Find out how Persefoni can help you adapt to a rapidly changing climate disclosure landscape.
Frequently Asked Questions
1. What does it mean to "operate" in California? Is this different from the term "doing business" as it’s used in SB 253 and SB 261?
The meaning of “operating within the state” is not clearly defined in the language of the law. However, California has a track record of requiring companies with even limited business in the state to follow its laws.
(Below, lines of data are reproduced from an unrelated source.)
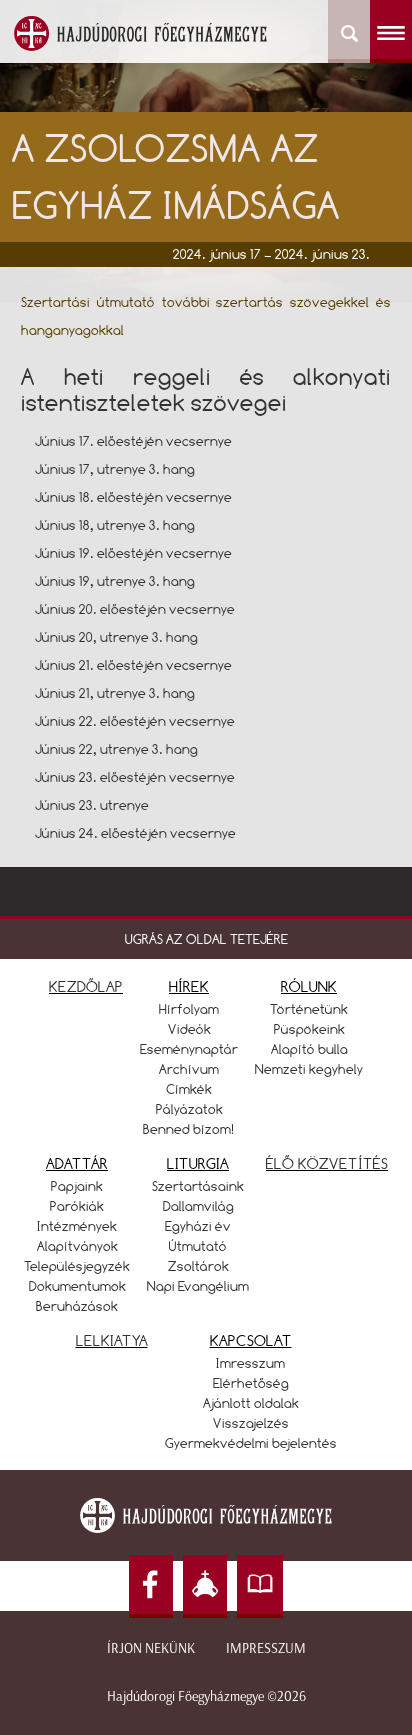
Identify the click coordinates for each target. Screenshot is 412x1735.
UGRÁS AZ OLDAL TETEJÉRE (206, 939)
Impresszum (266, 1648)
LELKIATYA (112, 1340)
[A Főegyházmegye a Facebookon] (151, 1586)
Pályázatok (189, 1109)
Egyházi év (198, 1226)
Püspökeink (309, 1029)
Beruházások (77, 1306)
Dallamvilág (198, 1206)
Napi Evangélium (198, 1286)
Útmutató (198, 1246)
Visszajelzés (251, 1423)
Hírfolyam (189, 1009)
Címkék (189, 1089)
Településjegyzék (77, 1266)
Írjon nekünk (151, 1648)
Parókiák (77, 1206)
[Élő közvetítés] (205, 1586)
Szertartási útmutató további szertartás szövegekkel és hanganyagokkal (206, 316)
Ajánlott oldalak (251, 1403)
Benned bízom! (189, 1129)
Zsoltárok (198, 1266)
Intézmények (77, 1226)
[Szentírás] (260, 1586)
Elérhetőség (251, 1383)
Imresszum (250, 1363)
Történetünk (309, 1009)
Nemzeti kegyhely (309, 1069)
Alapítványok (77, 1246)
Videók (189, 1029)
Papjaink (77, 1186)
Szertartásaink (198, 1186)
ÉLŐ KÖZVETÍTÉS (327, 1163)
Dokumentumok (77, 1286)
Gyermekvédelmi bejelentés (251, 1443)
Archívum (189, 1069)
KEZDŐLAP (86, 986)
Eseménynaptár (189, 1049)
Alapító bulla (309, 1049)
AB 1305 explicitly applies to companies that market, sell, purchase, or use carbon offsets in California, and could, therefore, affect businesses outside the borders of the state or even the country.
It is advisable to consult with a legal professional to determine whether your business entity is subject to the bill's requirements.
2. Does the bill apply to statements concerning the achievement of interim goals shy of “net zero”?
The bill does not explicitly address statements concerning the achievement of interim goals shy of “net zero.” It requires disclosure of specified information on the carbon offset project on the business entity’s website if the entity “makes claims regarding being net zero or carbon neutral.”
3. Does the law apply to RECs (Renewable Energy Certificates) as well as offsets?
The bill defines a “voluntary carbon offset” as “a reduction or removal of greenhouse gas emissions that is not required by law or regulation and that is verified by an independent third party.” The bill does not explicitly address renewable energy certificates (RECs).
4. Is there a private right of action under the law?
AB 1305 does not provide for a private right of action. The law can be enforced by the Attorney General and any district attorney, county counsel, or city attorney in the state. Businesses that fail to comply are subject to penalties of $2,500 per day, up to a maximum of $500,000 per violation.